Assuming responsibility for our life

The present course of my thoughts requires that I take responsibility for everything that I do and have done. I must accept the consequences of all my actions, and the fact that they have caused pain to others. When I look at the world around me, I must know that I have built that world – whether by action or inaction – and that no one can be blamed or pointed to as having constructed it but me.

I’m not sure how anything I’ve said leads to the possibility of hiding from myself. Right now I hear your pain, and I know that I have caused it by writing things you find uncomfortable. Even if I did not know at first that my words would have that affect, yet I am responsible even for the unknown effects of my actions. There is no one else to direct the blame to.

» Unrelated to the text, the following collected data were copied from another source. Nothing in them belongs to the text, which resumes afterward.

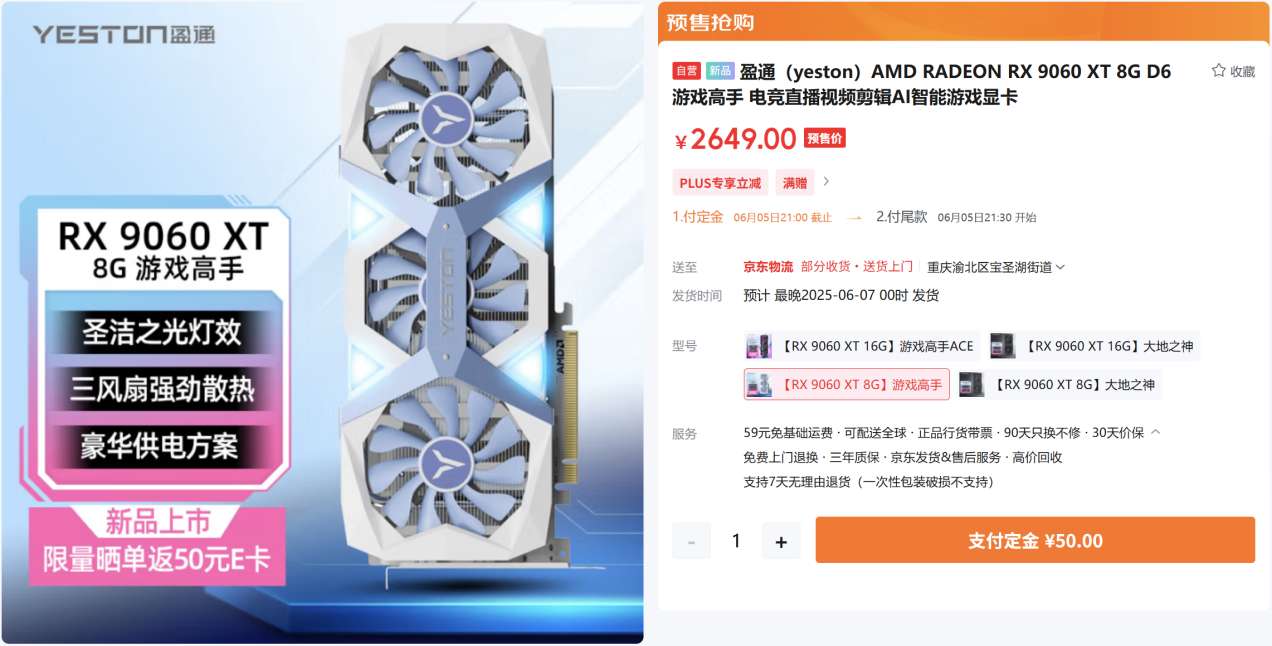This screenshot has height=646, width=1272.
Task: Open the PLUS专享立减 promotion tag
Action: pos(720,183)
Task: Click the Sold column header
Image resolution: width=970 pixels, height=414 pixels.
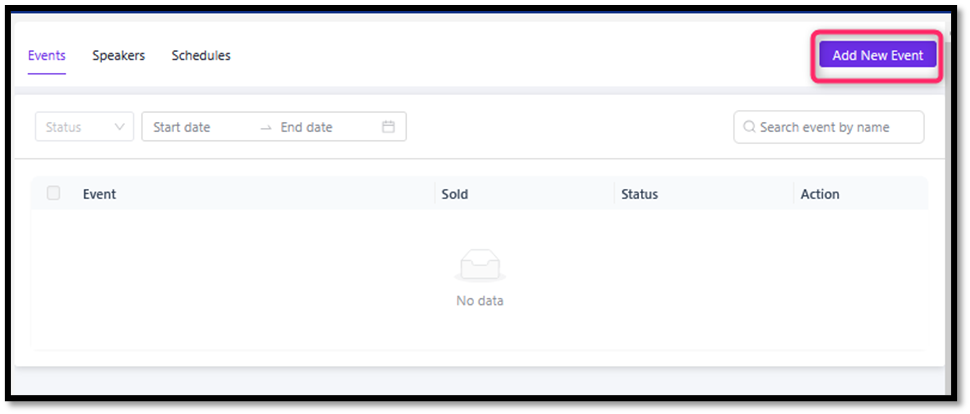Action: pyautogui.click(x=454, y=194)
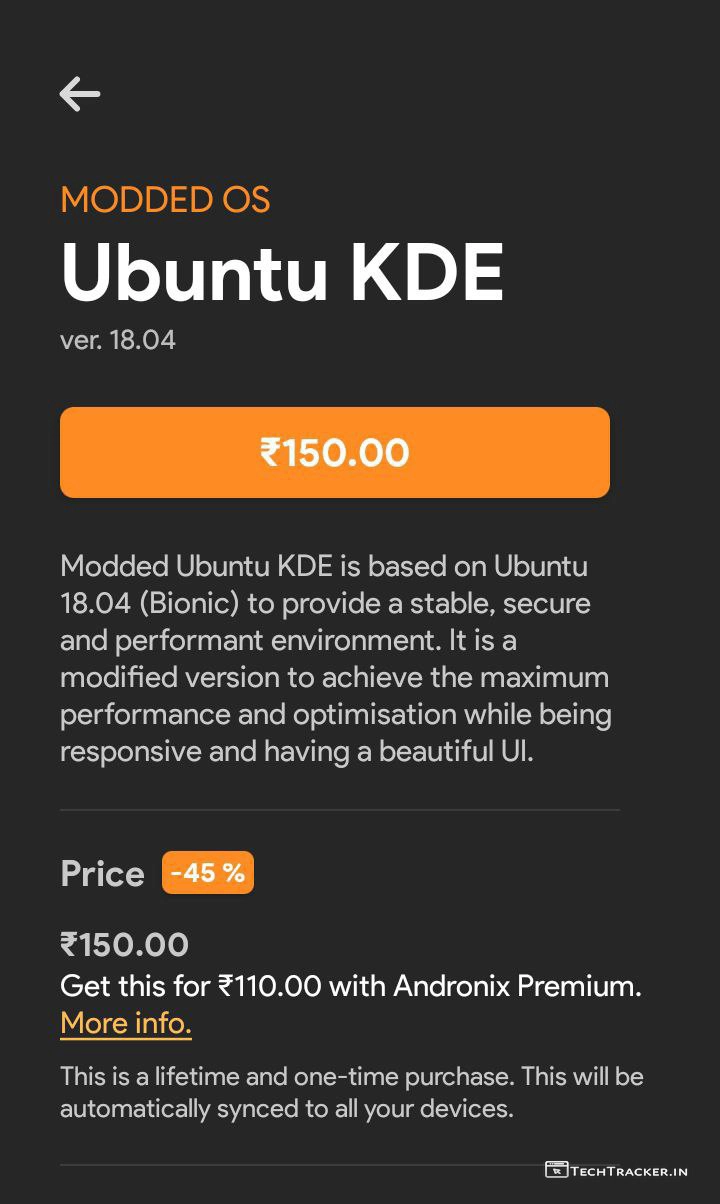Select the MODDED OS category label
Image resolution: width=720 pixels, height=1204 pixels.
(x=165, y=200)
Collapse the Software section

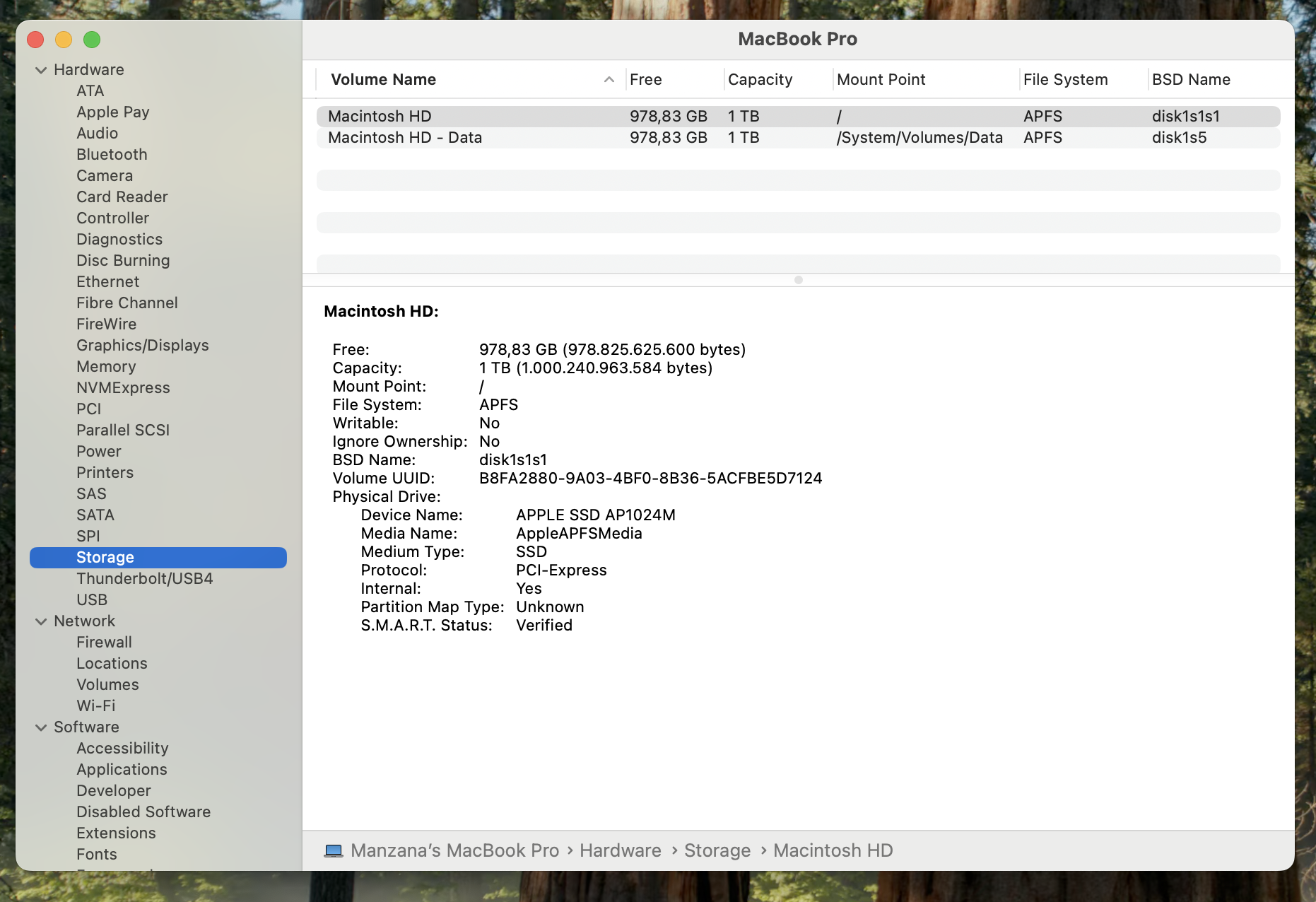(41, 727)
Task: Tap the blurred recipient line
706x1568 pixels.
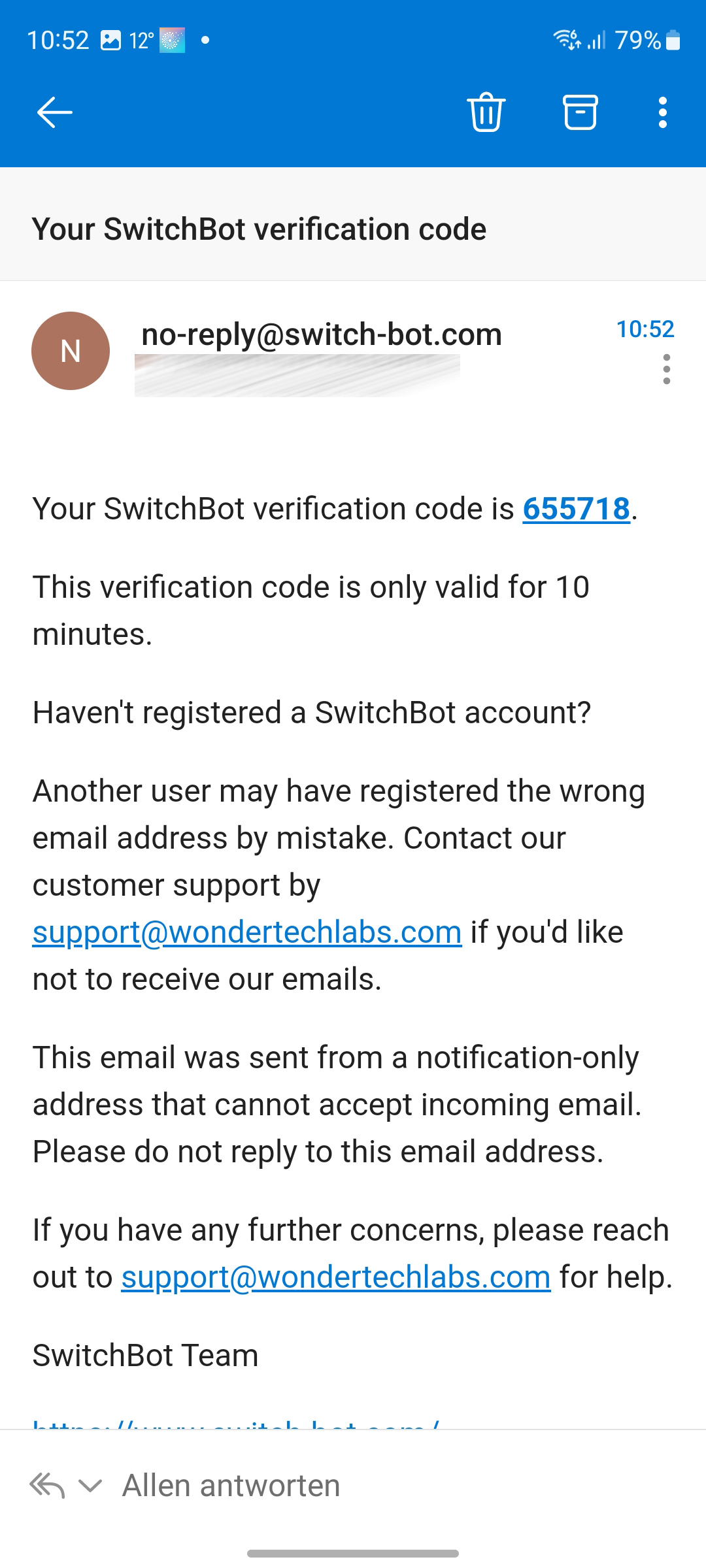Action: click(x=297, y=375)
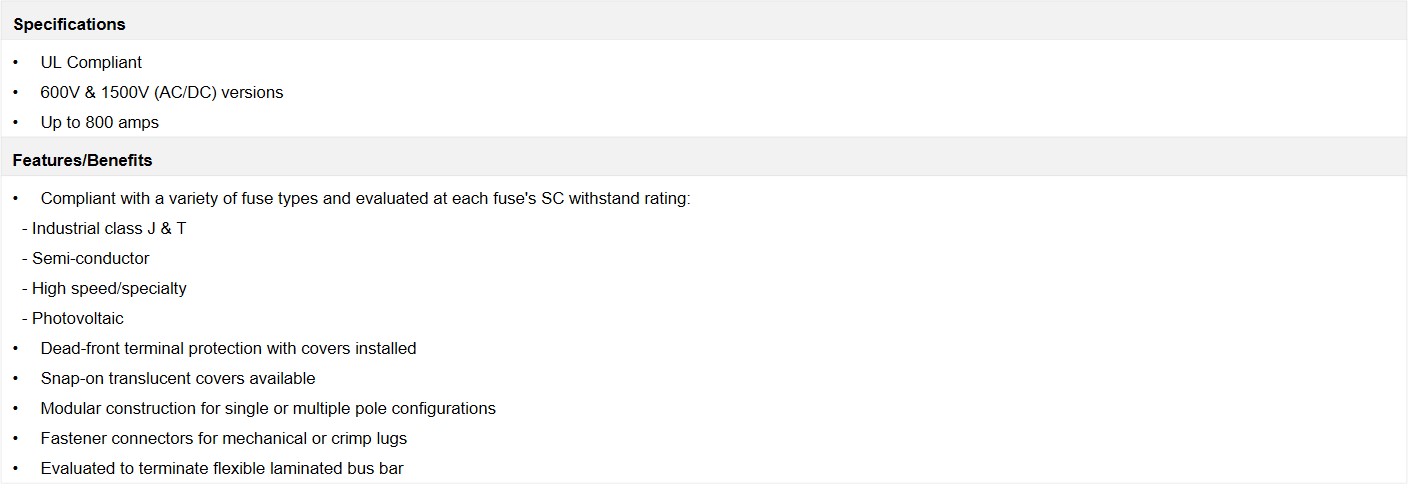Click the flexible laminated bus bar line
The image size is (1408, 489).
click(x=222, y=468)
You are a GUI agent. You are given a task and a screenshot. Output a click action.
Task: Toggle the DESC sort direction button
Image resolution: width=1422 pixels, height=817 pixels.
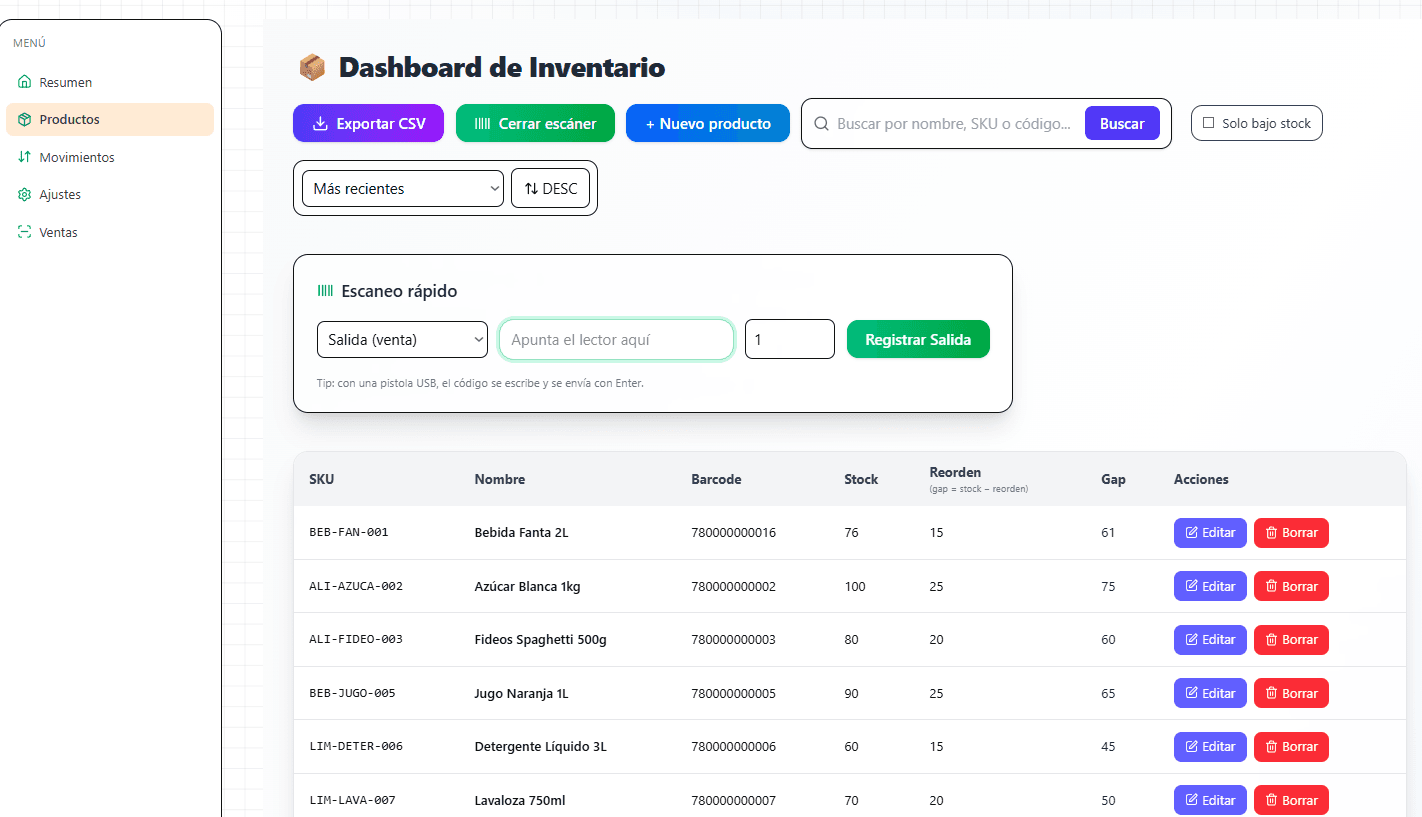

It is at this point that you have the freedom to respond. You can choose to continue writing, or abandon association, or tell me what a fool I am. But what you cannot do is expect me to obey your idea of what I should do or be. We each control one destiny only, and that is our own. Once you have decided to act or not to act, you must accept the world that results. If we think that the world somehow accumulates a debt to us, that it must pay back at some point in the future, we are only gathering the fragments of our broken hearts into a pool of misery.

I could feel pain too at what was said. However, I do not. I cannot. I do not hold you accountable any longer for anything that you did or did not do. The moment has passed, and my choice to respond is over. I recognize now, that I love your freedom to hurt me more than I wish you to behave in a particular way. Because that freedom is what it means to be human, and I am now a lover of human nature.

So you can turn everything I’m saying around and discover that there cannot live inside me anymore the least suggestion of blame, fault-finding, anger, or criticism of you. Until now there has been anger; I’ve felt there were injustices: but that came from feeling there was some higher ideal you were supposed to adhere to – in effect, release your freedom to – and I felt cheated that the ideal had not delivered on its promise.

For at each moment we are a new being. Once we have suffered the consequences of our actions – be they good or ill – justice is complete, and the future becomes a new slate. You can take what I’m saying one of two ways: As relating only to me as an individual, or as relating to what it means to be human. I am not thinking these things in order to escape from the past; I am not thinking about my past at all, except to see the ways in which I have hid from responsibility.

I have put before me two ideas only: That we are free, and that human nature is glorious. My past two weeks have been spent looking at what follows from these two premises.